I want to get Harley hats for my doggies!


----------



## PeggyK (Apr 16, 2005)

Baseball??????????? Our house is strictly football!!!! OK-I do have soft spot in my heart for the Mets.


----------



## Jazz & Jules (Feb 25, 2007)

This close enough? (You know how Jasmine loves to show off her wardrobe!)


----------



## Ninde'Gold (Oct 21, 2006)

I don't think I could ever get Tucker to wear anything.... he runs away from everything...haha.


----------



## Rob's GRs (Feb 25, 2007)

Ok I finally got a picture of Liam wearing one.
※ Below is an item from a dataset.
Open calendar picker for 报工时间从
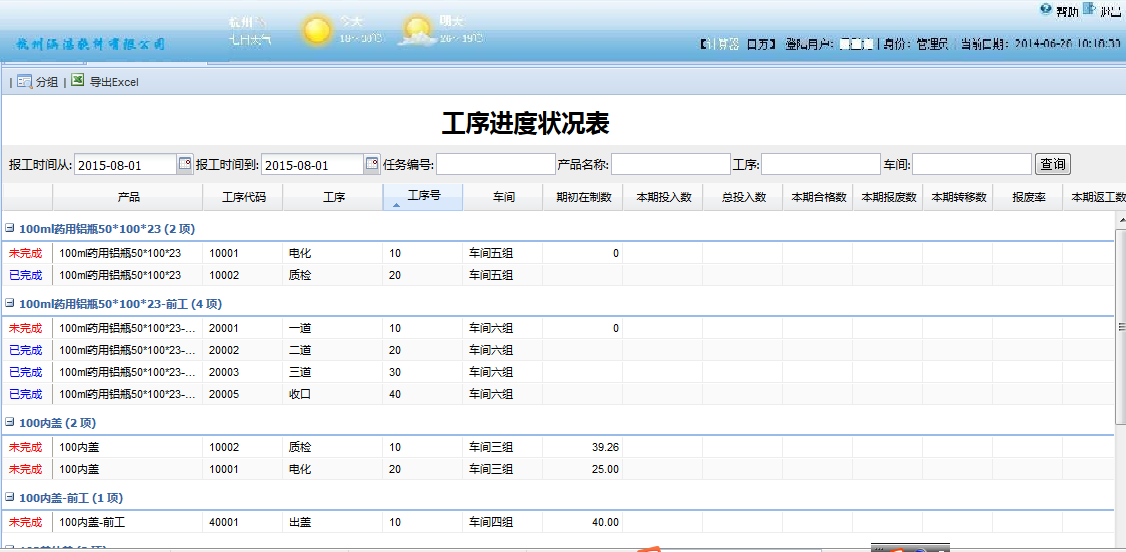The height and width of the screenshot is (552, 1126). [x=184, y=164]
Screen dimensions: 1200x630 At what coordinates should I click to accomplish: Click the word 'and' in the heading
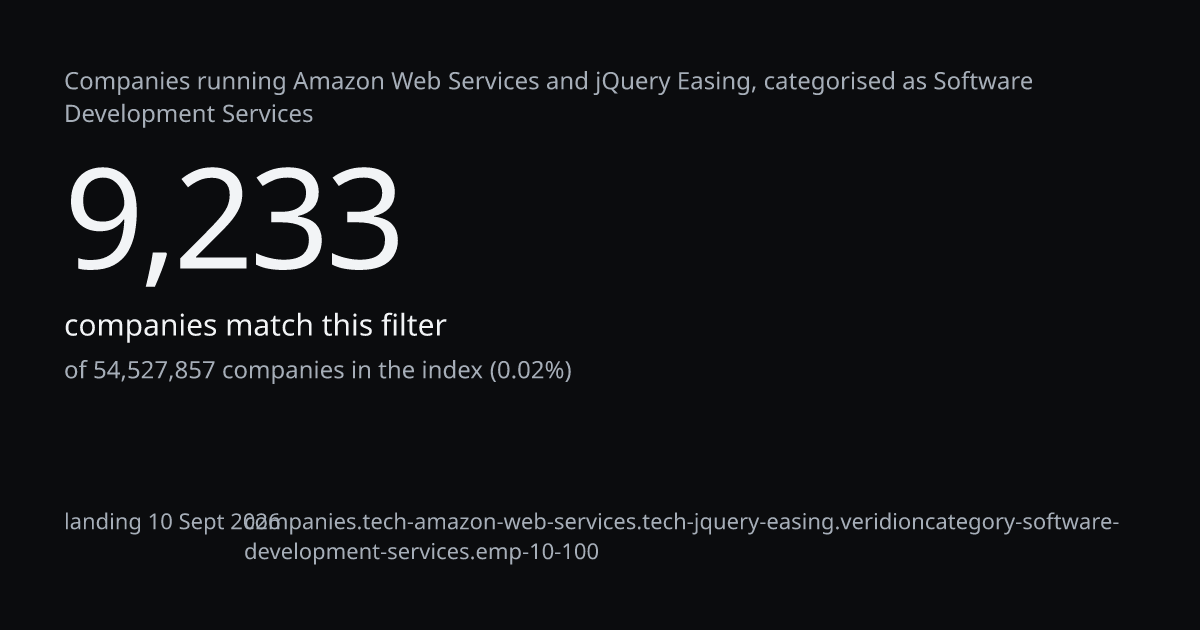(567, 81)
You guys are right, this was not easy to get.....:bowl: :bowl:


----------



## mblondetoo (Jan 9, 2006)

Tabitha hates wearing stuff but at least put up with it.


----------



## Katiesmommy (Sep 10, 2006)

oh my gosh - these pics are tooo funny -


----------



## Banner (Jan 25, 2006)

Keep them in line or Ripley will have to crack down.


----------



## Angela Mina (Feb 25, 2007)

Here's one of Goldy!


----------



## GoldenShamus (Feb 26, 2007)

I don't think I have any b/c getting Shamus to wear a cap is downright impossible!! LOL

But, I love all of your pics, they are great!!


----------



## MrsMonk (Feb 25, 2007)

How about a theme park hat?
Or maybe a doo rag?


----------



## RickGibbs (Dec 16, 2005)




----------



## Angel_Kody (Feb 27, 2007)

Not really a baseball hat but here's Jester last halloween in his Harley "Bad to the Bone" costume!


----------



## justmejanis (Feb 25, 2007)

Your pictures are all just great. Mary, you kill me with that Sunny girl. How you get her to sit for those pictures is beyond me. This has been a very fun thread!


----------



## goldengirls&boys (Mar 4, 2007)

Oh those are all so cute!!!!


----------



## Brinkleysmom (Dec 17, 2005)

Hey Rob, I missed this the first time around; but here are a few of Brinks, wearing her hats.


----------



## boyd114 (Mar 7, 2007)

not a baseball hat but still a hat!


----------



## Carsonsdaddy (Nov 1, 2006)

It's not a hat per se....but it's on his head...


----------



## kmgrady (Jan 7, 2007)

*A little sleepy*

He never even knew we took his picture.


----------